In our previous home we put up a Christmas tree in the front room unless we were going away. Purchasing the pine was part of the fun. I wanted to keep the leaves as green as long as I could so that meant putting the stump in a large bucket of water with stones and old bricks to stabilise it. And topping up the water. I didn’t want Christmas day to dawn on shedding leaves. To further hold it I tied it up to the mantlepiece. After I’d got it steady – albeit with lots of advice, Anne and Jonathan (her son, if at home) decorated it.
For starters there were lights she’d bought years ago in London. Over the years Jonathan bought white imitation doves, gilded musical instruments and painted other embellishments. Decking the tree became more and more ceremonial. Entering in to the spirit Anne started to put up a wreath on the front door. Holiday or celebration – it was a break from the routine.
Further, and to cap it all off, Jonathan made a crib for us, painted little figurines, Mary, Joseph, three wise men and animals to surround the baby Jesus. Organising that crib became another ritual. Visitors would help Anne arrange the figures.
Since we’ve been in our new place, this is our third Christmas here, Jonathan’s been overseas. He’s teaching English as a second language in China; but coming home for a month in mid-January, an occasion to which Anne is looking greatly forward. That is one reason why we’ve reluctantly given the tree ceremony away. Other reasons include, no place to tie it up, my health, different spaces, logistics, plus a growing realisation of the need to be adaptable. .
Instead Anne has developed new rituals to retain the feel of 'Christmasy'. She places a green garland over the Robin White prints. Through it she’s threaded the doves, musical instruments, bells and other ornamanents that used to grace the tree.

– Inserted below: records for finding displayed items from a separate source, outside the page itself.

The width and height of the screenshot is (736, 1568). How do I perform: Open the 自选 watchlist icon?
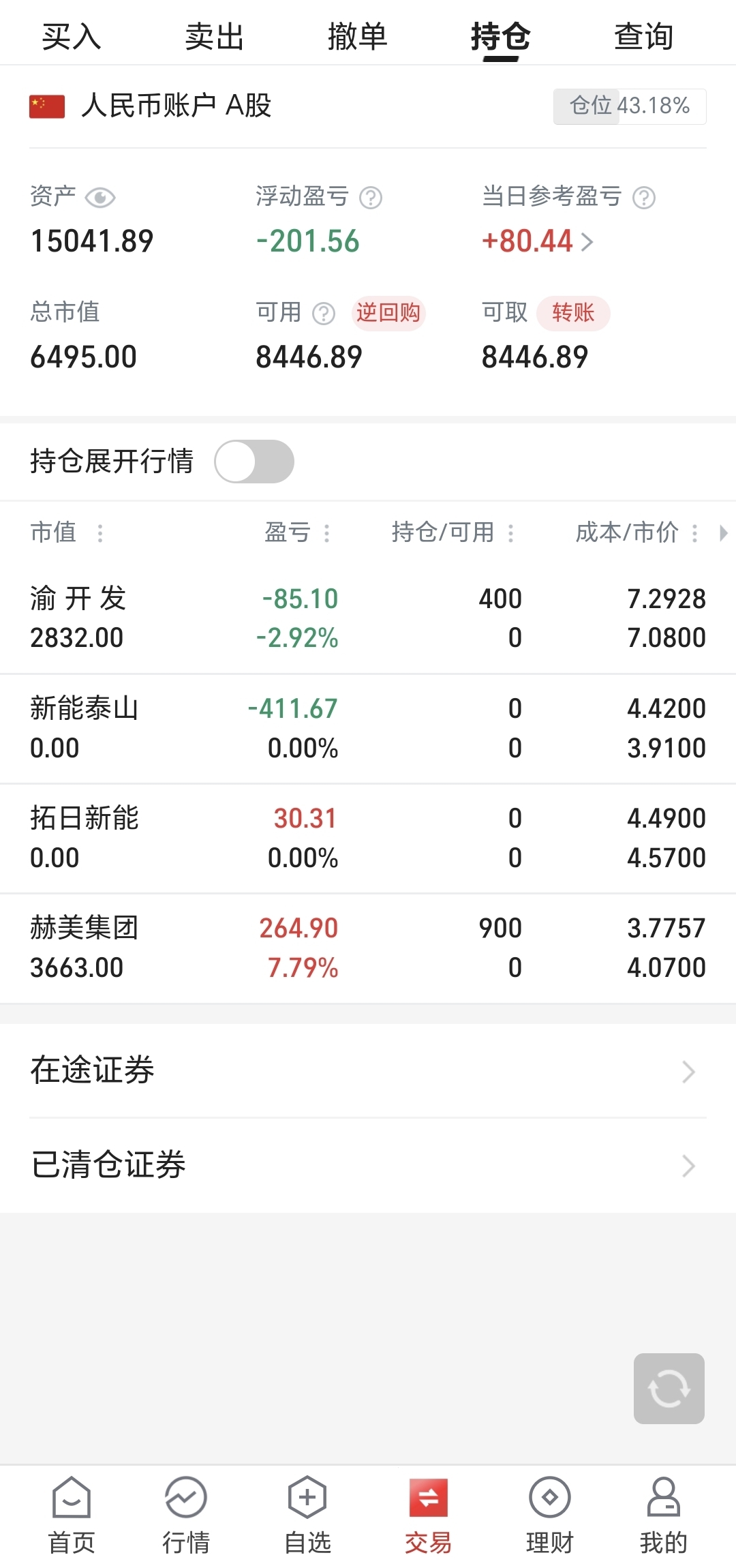pyautogui.click(x=307, y=1497)
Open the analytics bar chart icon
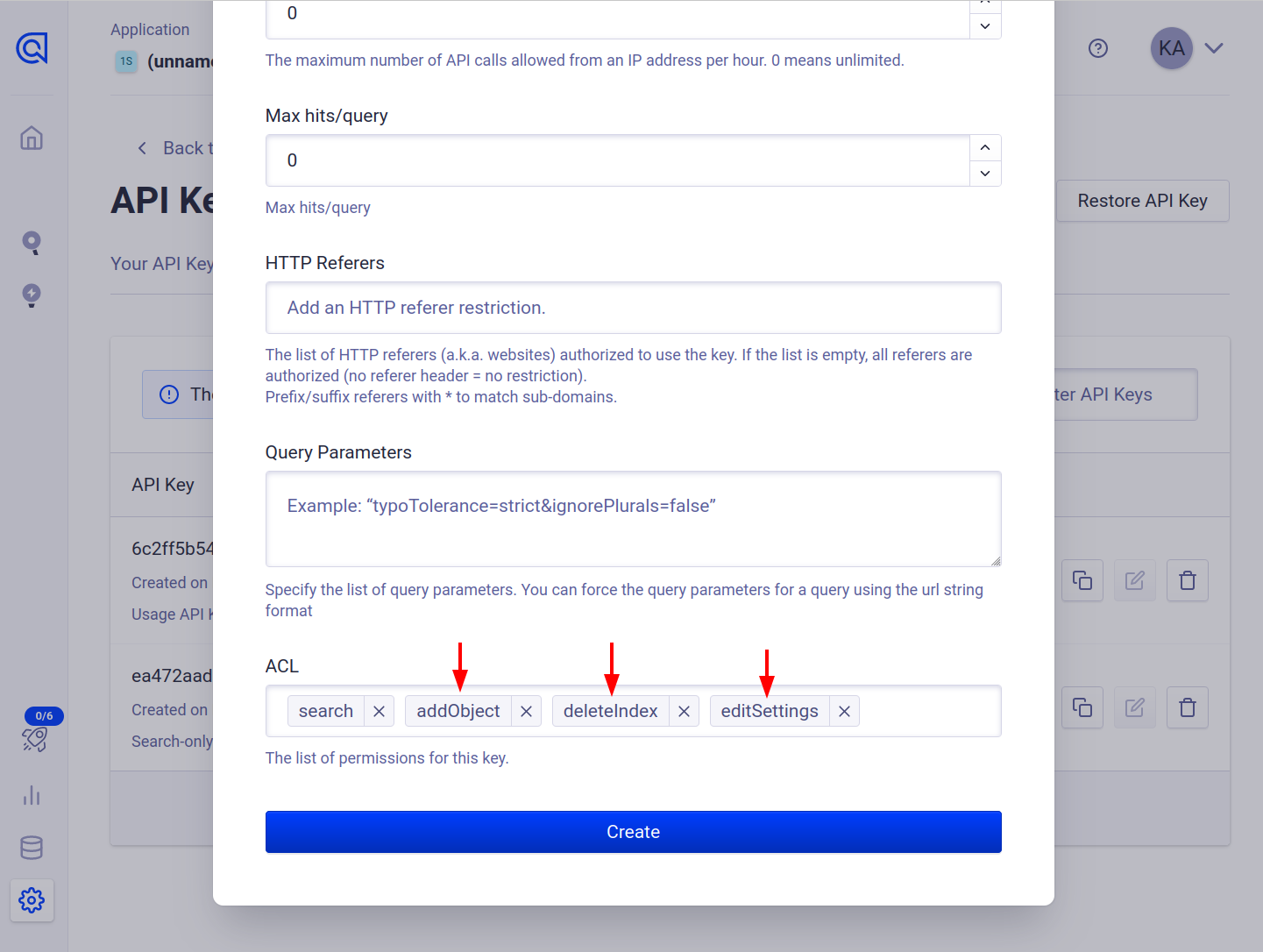The height and width of the screenshot is (952, 1263). pyautogui.click(x=32, y=795)
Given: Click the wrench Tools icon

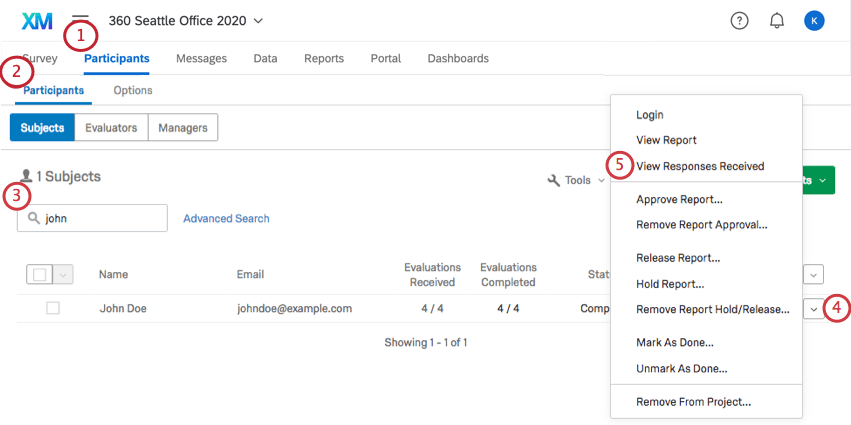Looking at the screenshot, I should point(553,180).
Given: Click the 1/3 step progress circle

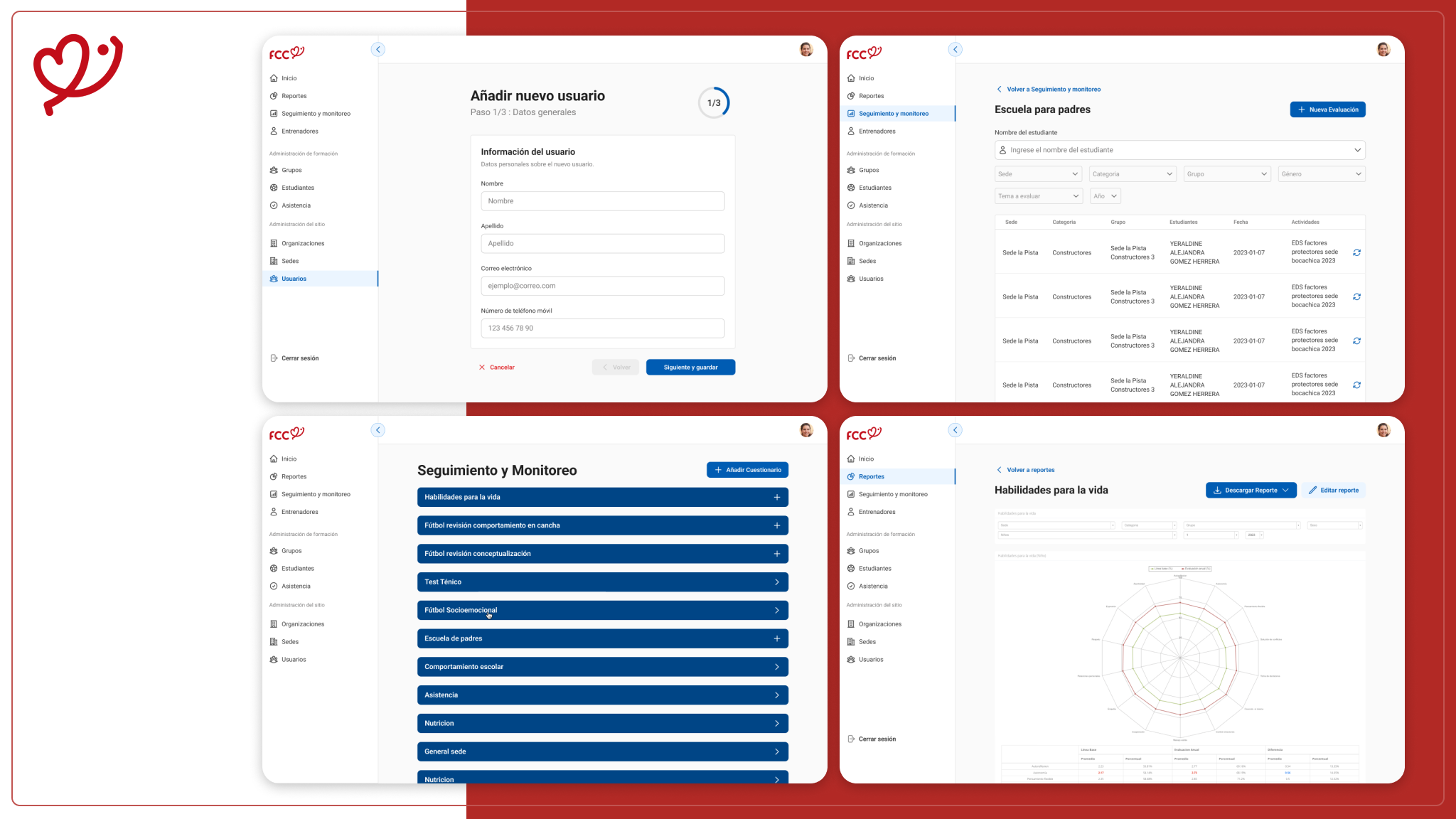Looking at the screenshot, I should tap(713, 103).
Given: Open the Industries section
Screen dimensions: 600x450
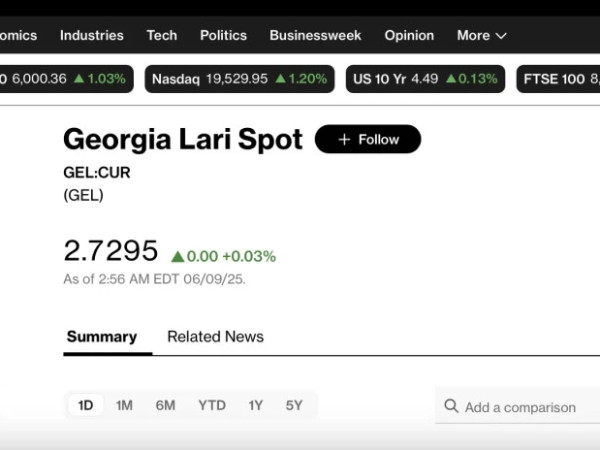Looking at the screenshot, I should pos(92,35).
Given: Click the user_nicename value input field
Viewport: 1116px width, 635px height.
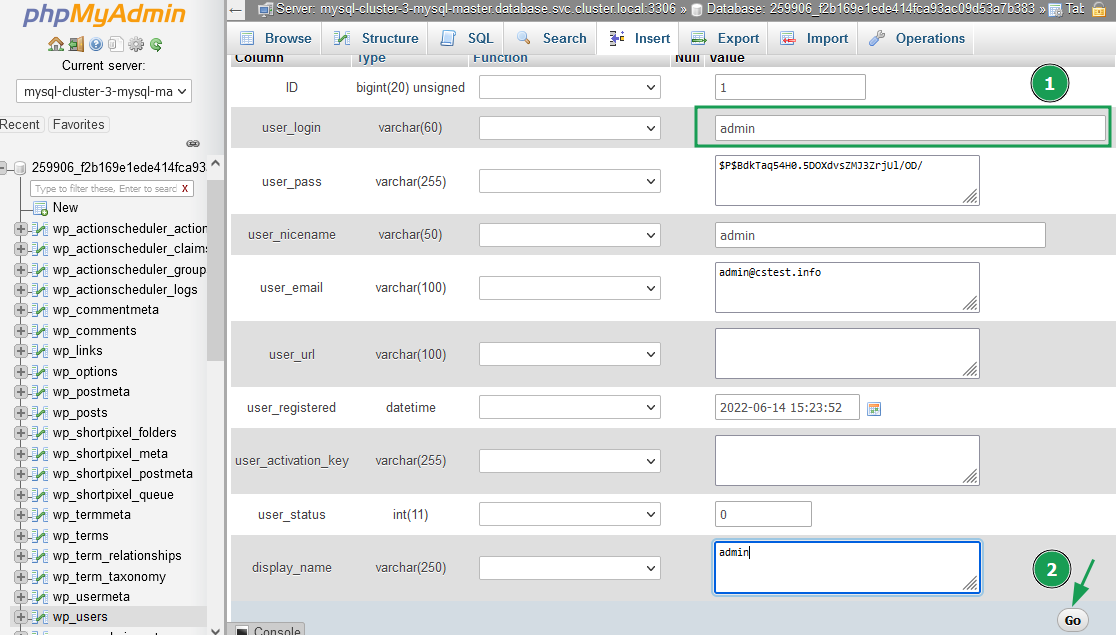Looking at the screenshot, I should point(880,235).
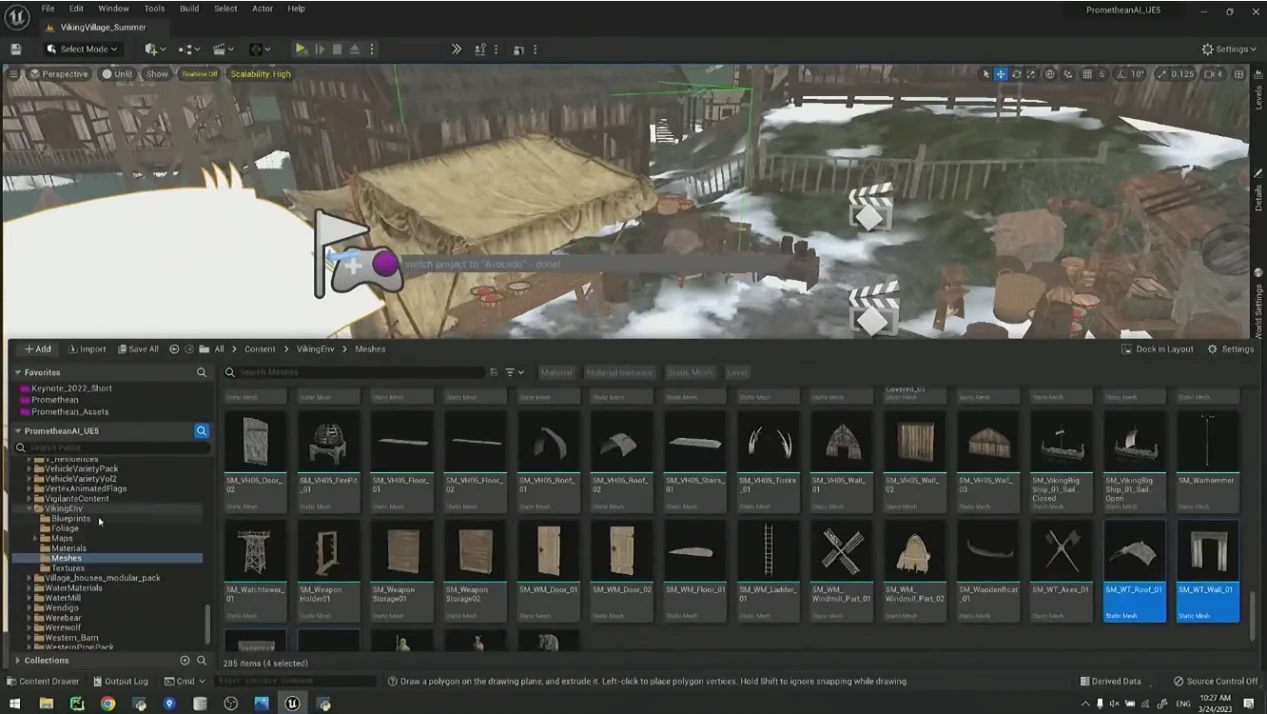
Task: Select the scale transform tool in viewport
Action: 1031,74
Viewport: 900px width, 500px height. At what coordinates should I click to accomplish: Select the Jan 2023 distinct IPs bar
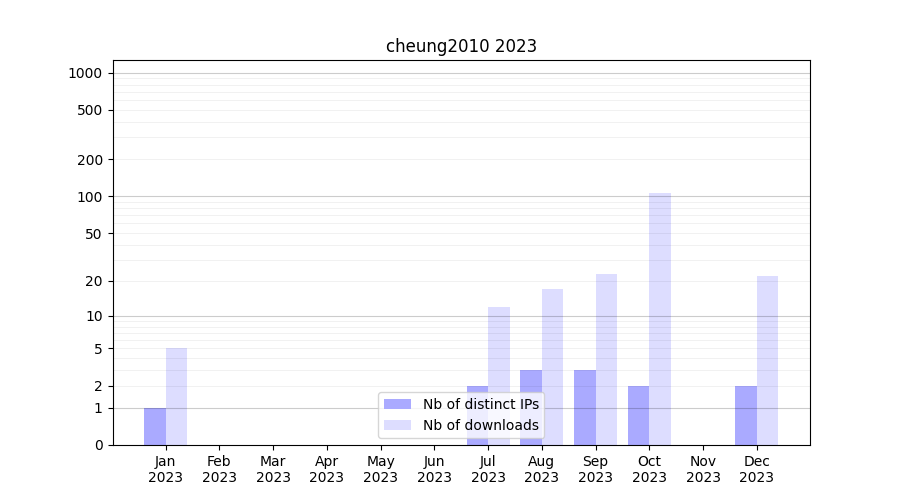(x=155, y=426)
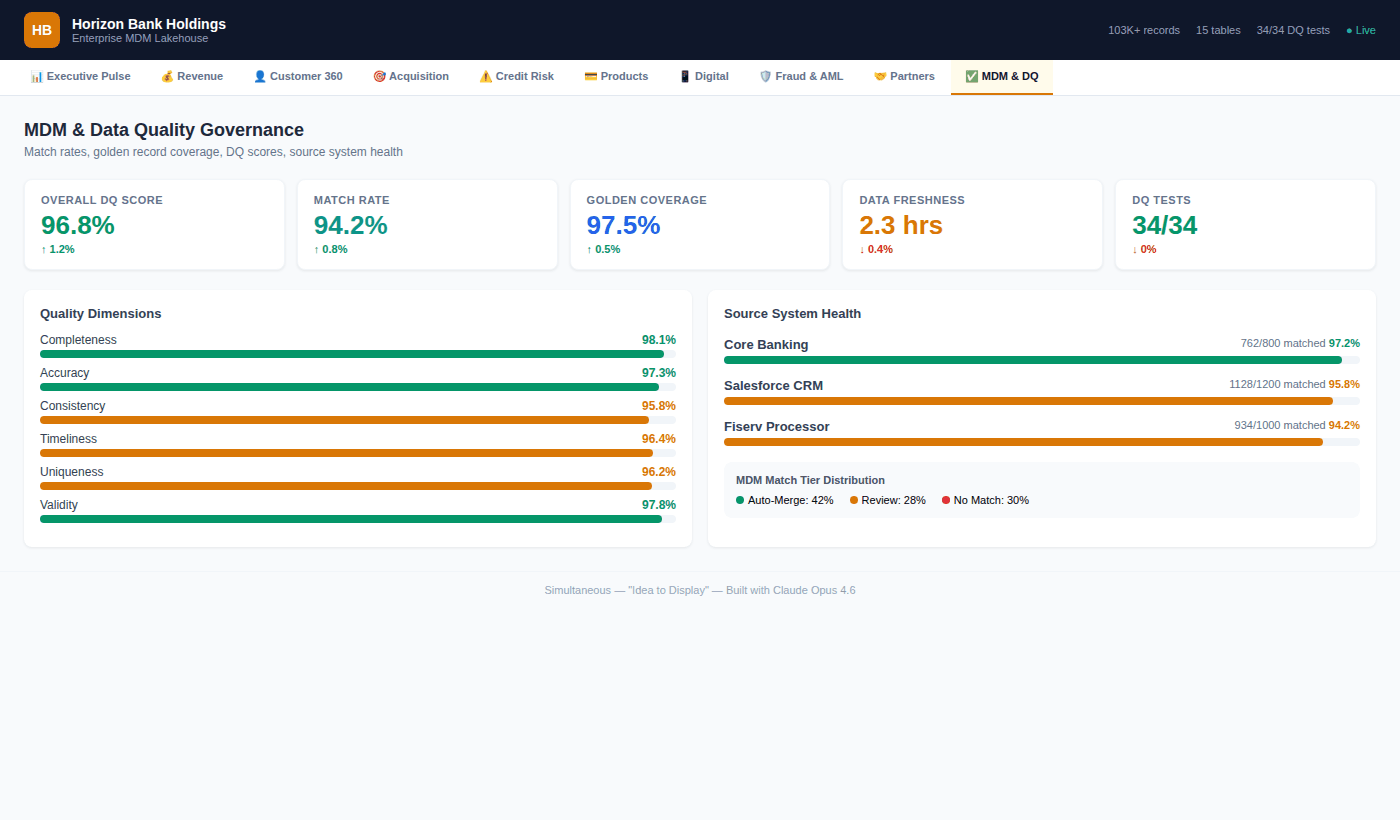Click the 34/34 DQ tests header text
Screen dimensions: 1400x820
point(1293,30)
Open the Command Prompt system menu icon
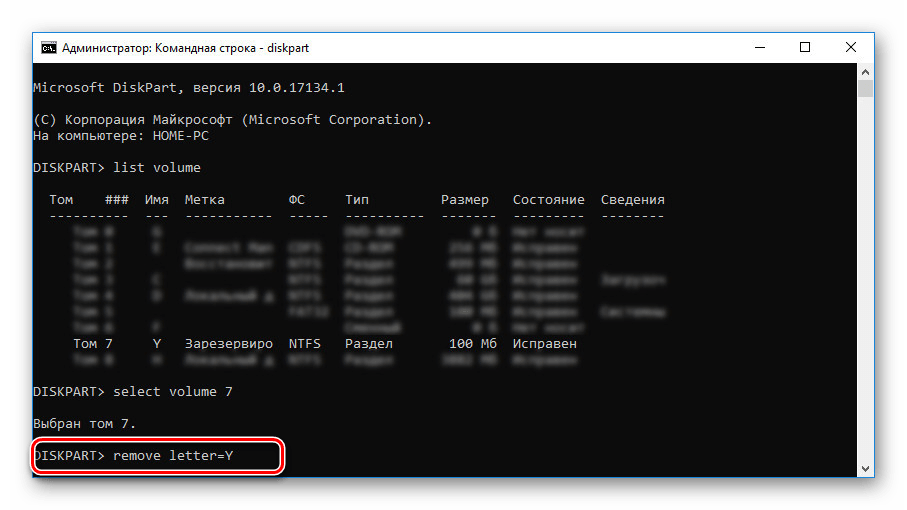 point(47,47)
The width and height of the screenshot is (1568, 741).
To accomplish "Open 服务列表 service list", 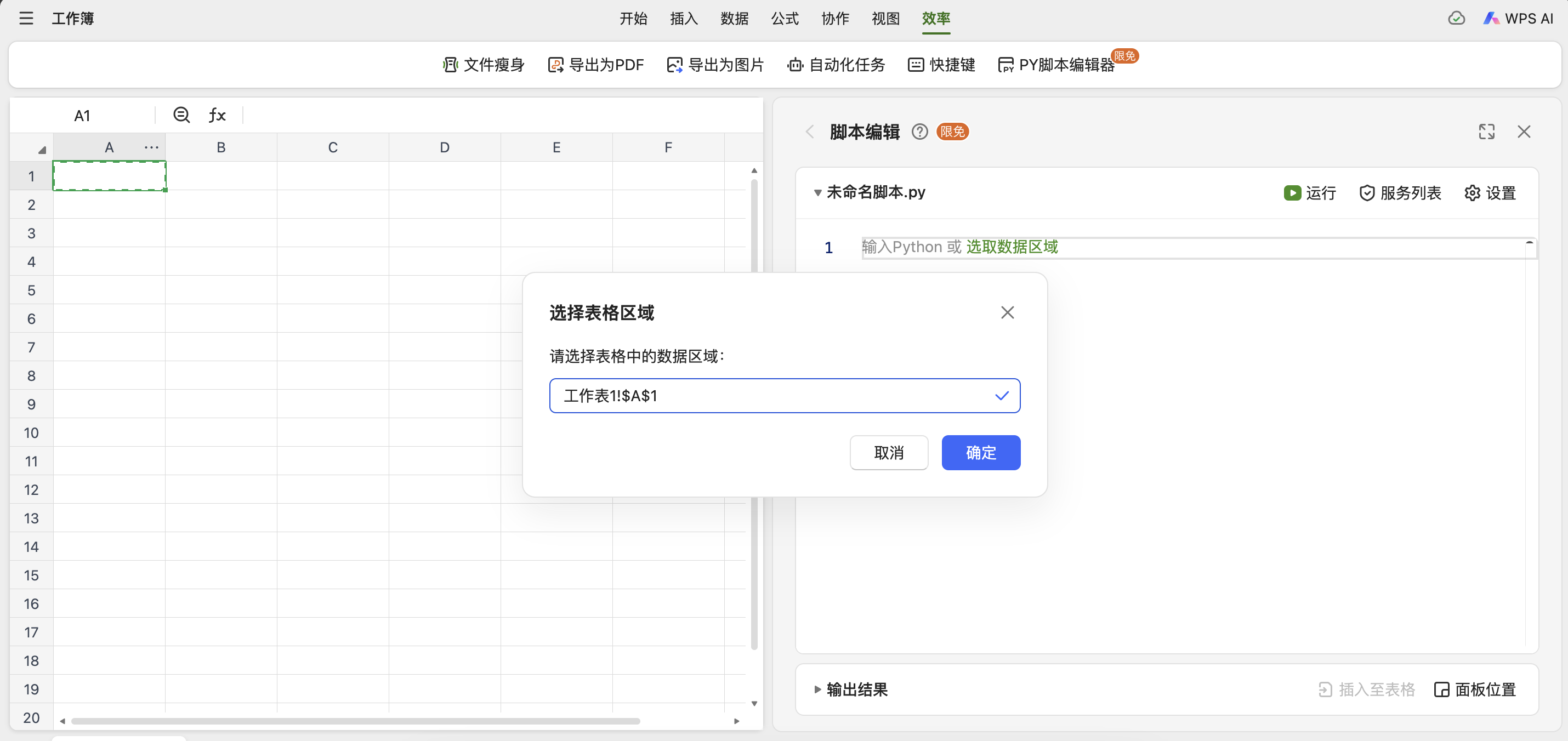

Below it on a sideboard she and Jenn from next door put up this year’s crib last Sunday. The lovely painted box Jonathan made years ago collapsed from extended use in 2008. So for backdrop last and this year Anne recycled the chocolate box that Ulrike and Matthais sent us from Berlin in 2007 to celebrate our new home. Four coloured houses had shutters with a month’s supply of chocolate. It looks like a street scene from Ghent or Lubeck or any other undamaged northern Europe town. A Bethlehem manger in front of a European market town in a Kiwi house. The diversity of Christmas! Reminds me of a black Jesus we saw in a crib in Amsterdam in 1990.
Here’s a photo of last year’s crib. Over the years it’s got additions. Each carries meaning, a gift, a token, a reminder of a location or event. For example, the baby’s cradle sits on a piece of polished greenstone I was given for speaking to the West Coast principals in1997
Jenn had made us a wreath of flax-fibre. Anne has hung that on our front door.
On the bookshelves are our Christmas cards. And dominating the whole area is the large post-card of the altarpiece we saw in Ghent. It is the Mystic Adoration of the Lamb painted by the brothers van Eyck, one the most striking piece of painting I’ve ever seen. Indeed, today's New Yorker describes it as a touchstone piece of art. 24 panels with imposing figures of Adam and Eve on either side! The touch of mysticism seems appropriate on our shelves.
I sat and ate a few cherries as I surveyed the scene this morning. They ripen now and so are another December ritual. And a reminder that in this hemisphere the season is in summer.